Disclaimer: I am not going to write about urbanisation
as if I were an expert, nor am I going to critique Urbanisation, because I am a
slave to it too...
I recently
joined the journey of the millions of rat-racers on the streets of Delhi.
Delhi, the capital of India. India, the cultural potpourri of the world. The befitting capital of a country where culture
could mean a million things. From wine-drinking page-3 exhibitions, to the bedmi aloo poori at 8:00 am in Daryaganj, all of which are generated by a million minds interpreting “culture” differently,
Delhi is mayhem of affairs. (You’ll know if you read till the end =))
I recently
changed jobs, and had to change my abode, from my mother’s nest in West Delhi
to miles away in the south- Kotla
Mubarakpur. My office is in Mehrauli,
the oldest settlement of Delhi, or Mihirwali-
as it was called in the days of Raja Mihir so from Kotla to Mehrauli started
the journey of millions in one. I told my mother, when she asked me where the
apartment was, “Its South –ex, ma..” to which she responded, “Well, that’s too
expensive na?”, and when I said, “Its actually Kotla Mubarakpur,” the expression went straight from concern
and worry to disbelief and shock... “You are not living in that rat-hole”,
she spat out. But I had to. And why not, it is we who made this rat-hole. It is
we who judge the same place in three different ways when we say INA Market,
Kotla Mubarakpur and South Ex Part II market. Geographically, it’s all the same
when you walk in and out of all of them regularly.
Kotla Mubarakpur
is an Urban Village: a settlement that rapidly turned from a village/
agricultural land into a crossword of roads, buildings and shops that seem to
have cropped overnight, in a hope to meet the needs of the coyotes and
road-runners, Beep Beep.... Almost all urban villages of south Delhi have a
million stories wrapped in one, because many are historic villages, dating back
to the Tughlaq/ Khilji dynasties and showcasing many scattered remnants of
ruins in their Chowk, Mod and Gol-chakars.
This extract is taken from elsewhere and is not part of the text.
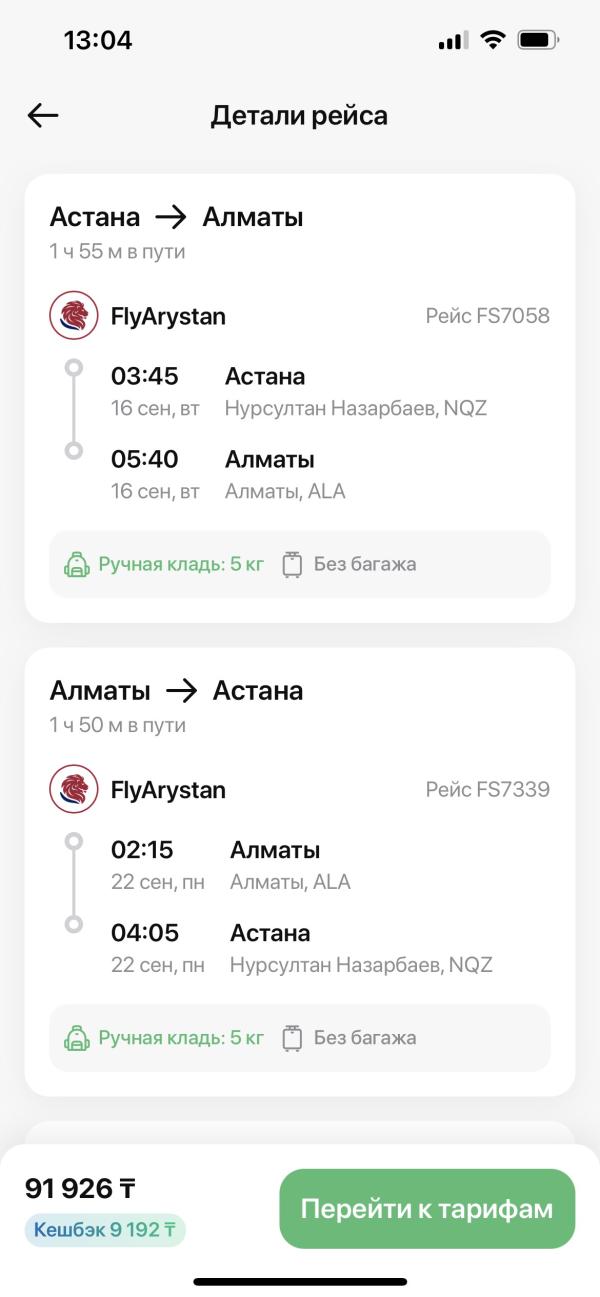Viewport: 600px width, 1297px height.
Task: Select the Рейс FS7058 flight number
Action: coord(487,316)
Like the Tomb of Darya
Khan, which is on a roundabout near the INA Market, or the Tomb of Adam Khan at
Mehrauli bus terminal, where my bus journey terminates on my way to office each
day.
My obsession
with the term “urban villages” goes back to my days in college when we studied
urban design patterns and town planning theories, the very oxymoron was an attraction.
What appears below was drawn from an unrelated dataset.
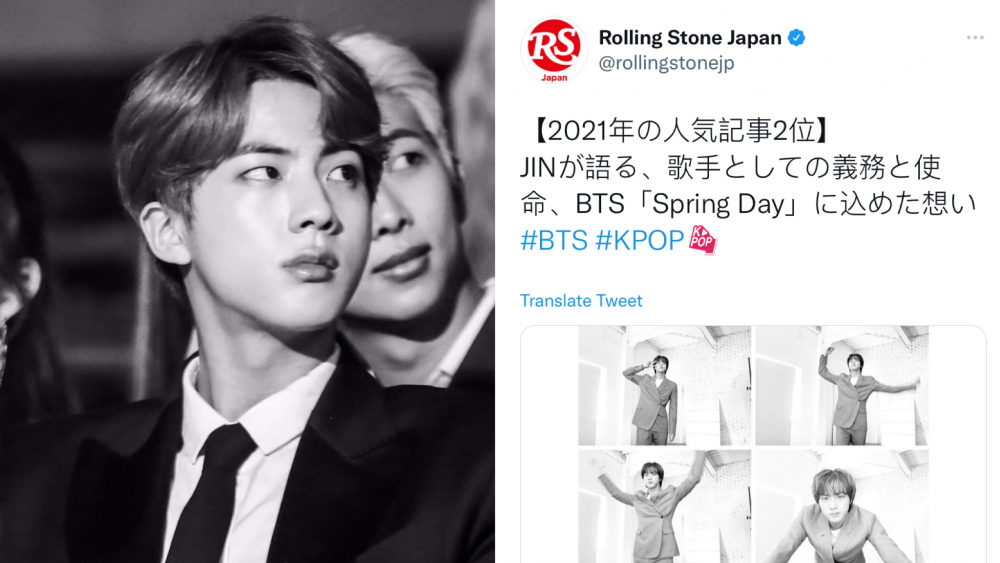Click the #KPOP hashtag
1000x563 pixels.
[639, 240]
Why I call it a “rat-race/ rat-hole” is because everyday thousands of Indians
run out of their shackled up so-called homes, buildings made solely for one
purpose- to make rent from the alien office-goer who needs a roof to cover his
head; And every evening, they all scurry back into the ratholes. This is true for
Kotla, but the vice versa is for Mehrauli. They scurry in each morning, and scurry
out every evening.
And these organs
of the city- ‘urban villages’- seem to breathe, live and behave like organisms
in themselves. Just organisms dressed in mismatched clothes, like a turban of a
Kathyawad on top of a suited European banker. Every day I see the juxtaposition
of opposites camouflaged behind the chaos: The designer studios and glazed
armoires of antiques, right in the heart of the dilapidated and withering
ruins, or next to them. It’s too romantic to refrain from discussing.
It is so
captivating, its almost like transcending through time within metres. At one
turn you are smack in front of the Qutb Complex, the next you are in front of
Kimaya, and Studio by-Dunno-who-Narula, and theatre by Dunno-which-philanthropist,
designers’ and their exclusive boutiques; another turn and history smacks you
again into a tight Terminus doraha(a
two-faced fork in the road), right in
front of the winding steps to Adham Khan’s Tomb.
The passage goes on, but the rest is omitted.